= Alfonsas Krivickas =

Lithuanian expressionist and folk painter

Alfonsas Krivickas (3 September 1919 – 20 June 1990) was a Lithuanian expressionist and folk painter.

==Biography==
Alfonsas Krivickas was born on 3 September 1919 in Kaunas. In 1936, he was accepted into the Kaunas Art School. In 1939, he received a prize for his painting Prieplauka (Pier). In 1943, he completed his studies at the Institute of Applied and Decorative Arts in Kaunas. From 1944, he resided in Germany where he participated in various exhibitions as well as opening his own in Lithuania in 1944, Germany in 1950, as well as in Detroit in 1970.

From 1948 to 1950, Krivickas was a regular lecturer in the Freiburg Art School. From 1953 to 1984, he lectured at the Lithuanian Gymnasium in Hüttenfeld, the only recognized Lithuanian school in Western Europe. He became a member of the Union of Artists of Baden-Württemberg in Stuttgart in 1982. Krivickas actively propagated Lithuanian culture. He actively participated in events dedicated to the 100th anniversary of the birth of M. K. Čiurlionis.
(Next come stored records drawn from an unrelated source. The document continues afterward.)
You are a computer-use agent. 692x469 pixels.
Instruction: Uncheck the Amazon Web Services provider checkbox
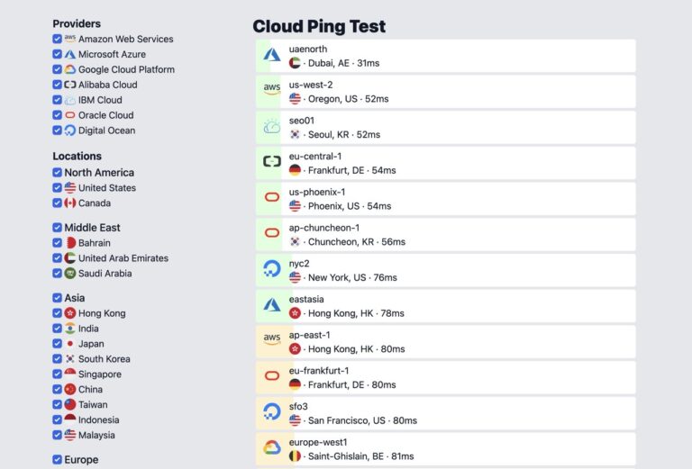pyautogui.click(x=58, y=39)
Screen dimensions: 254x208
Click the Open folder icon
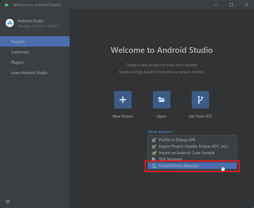point(161,100)
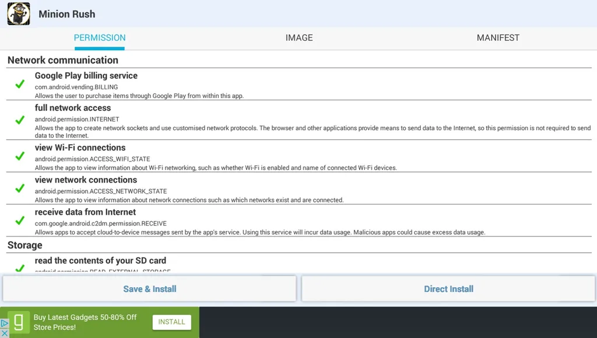597x338 pixels.
Task: Switch to the IMAGE tab
Action: pyautogui.click(x=299, y=38)
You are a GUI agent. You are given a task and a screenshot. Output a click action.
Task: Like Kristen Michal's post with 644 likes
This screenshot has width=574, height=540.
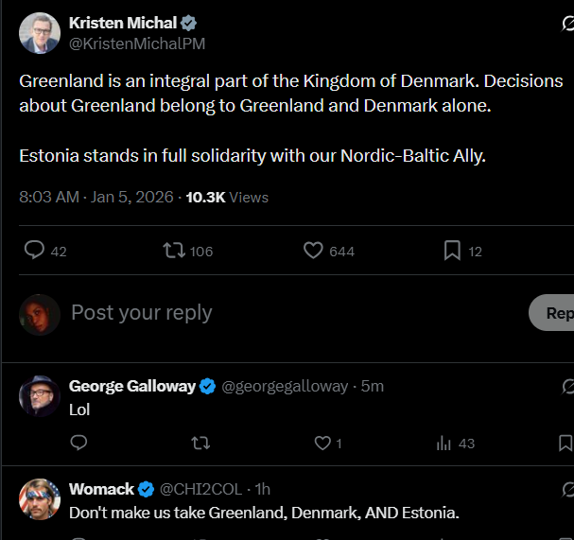click(x=314, y=251)
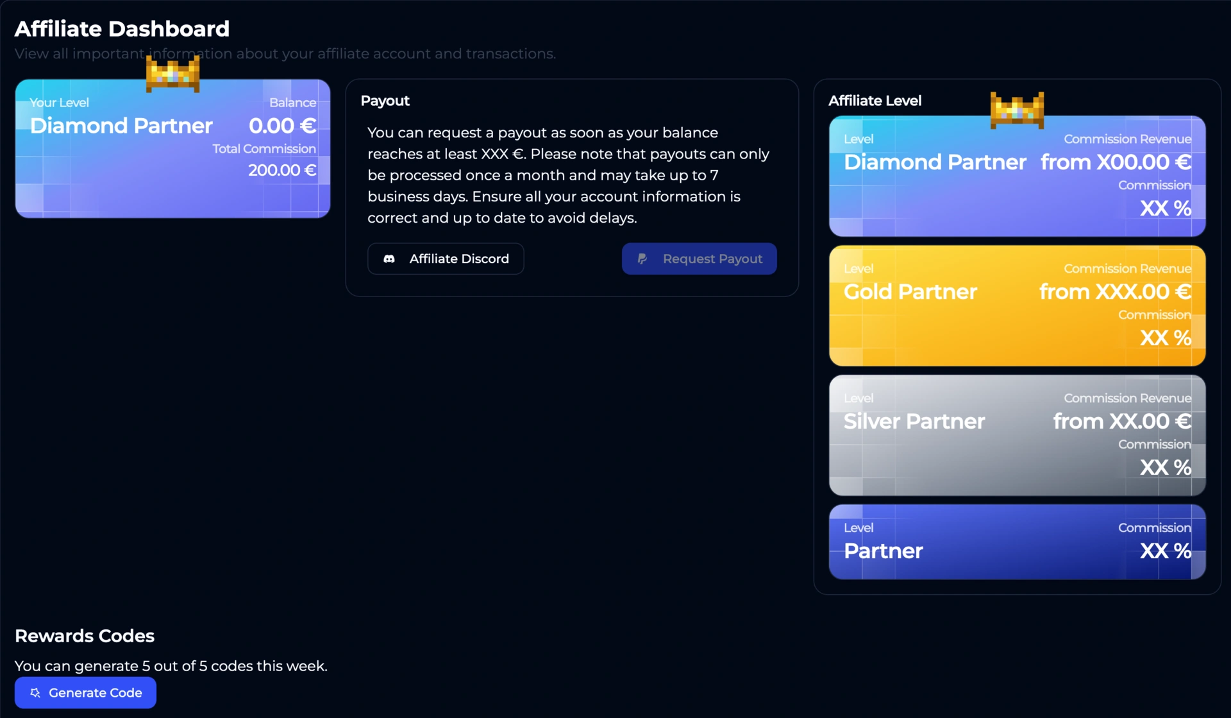Click your Diamond Partner balance card
Screen dimensions: 1231x718
(173, 148)
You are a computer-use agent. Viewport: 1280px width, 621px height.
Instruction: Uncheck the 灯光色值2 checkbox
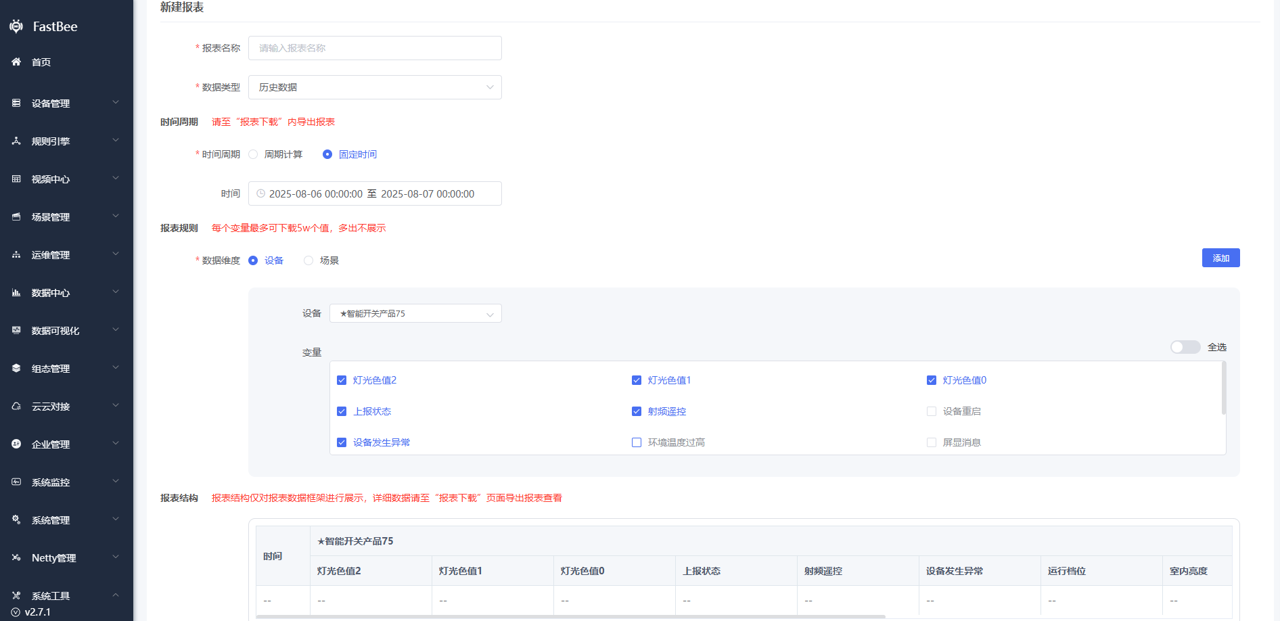pos(342,380)
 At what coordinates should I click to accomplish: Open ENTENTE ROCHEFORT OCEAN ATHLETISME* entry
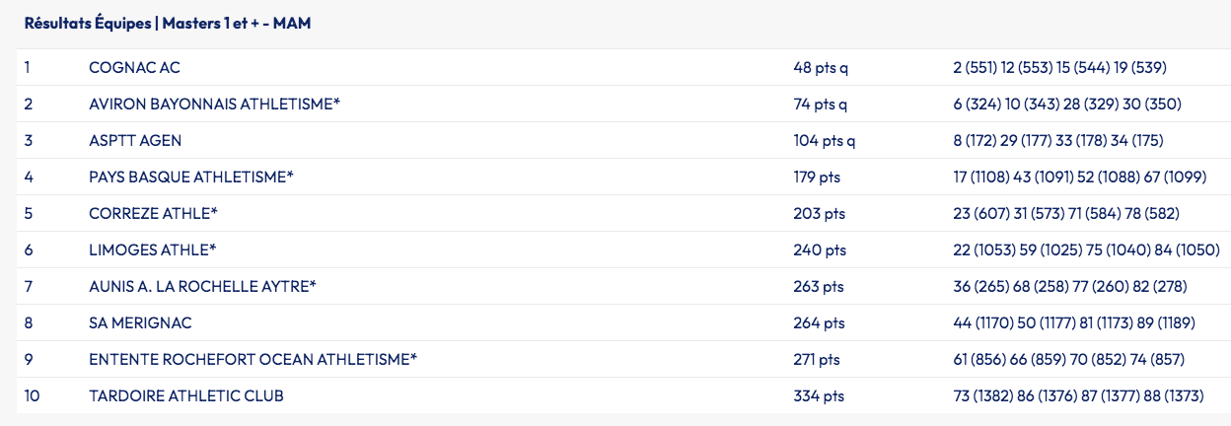point(253,360)
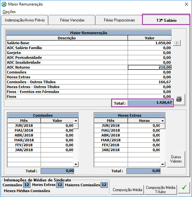Viewport: 192px width, 197px height.
Task: Open Composição Média Títulos button
Action: [160, 190]
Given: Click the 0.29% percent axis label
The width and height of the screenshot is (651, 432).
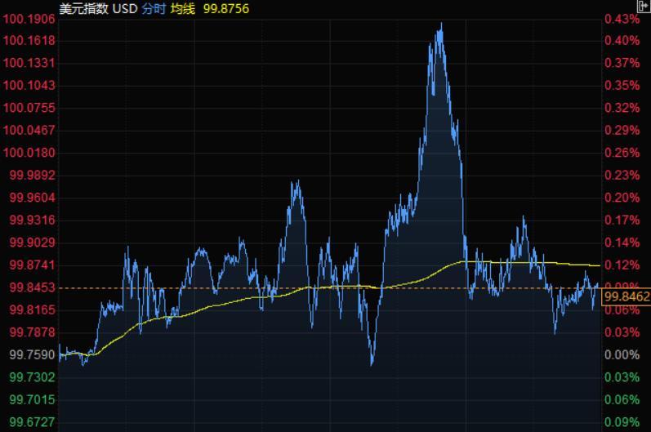Looking at the screenshot, I should [622, 130].

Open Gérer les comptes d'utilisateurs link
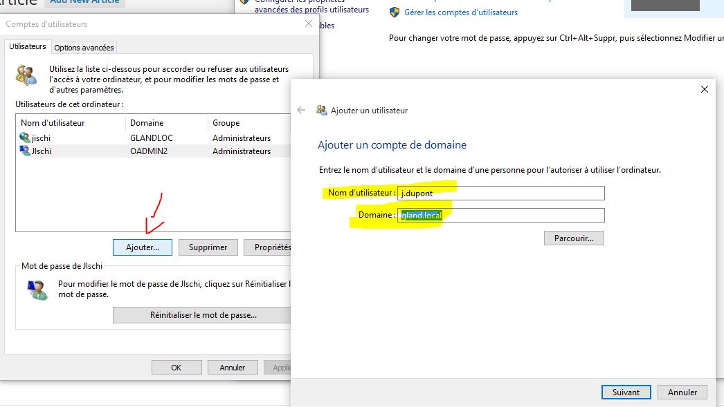tap(461, 12)
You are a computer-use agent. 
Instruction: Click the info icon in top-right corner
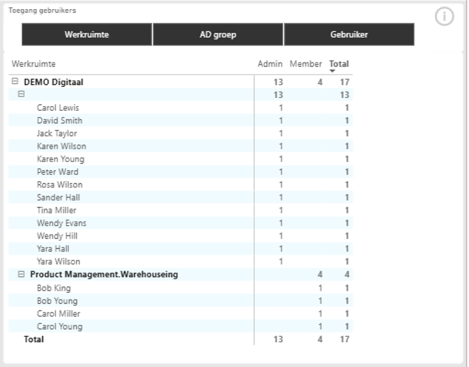tap(444, 17)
He died on 20 June 1990 in Geisenheim, Germany.

==Works==
Krivickas' works are marked by a variety of styles and techniques. He created a series of stamps, as well as drawings, paintings, and sculptures. His early works are mainly characterized by expressionism, whereas his later works are characterized by more generalized decorative and stylized forms as well as folk-oriented art. His works, among which are the painting cycles Žemė ir kosmosas (Earth and the cosmos, 1972 & 1976), Kosminis pasaulis (Cosmic world, 1986) are held at the Lithuanian National Museum of Art, as well as the M. K. Čiurlionis National Art Museum, and the Centre Pompidou.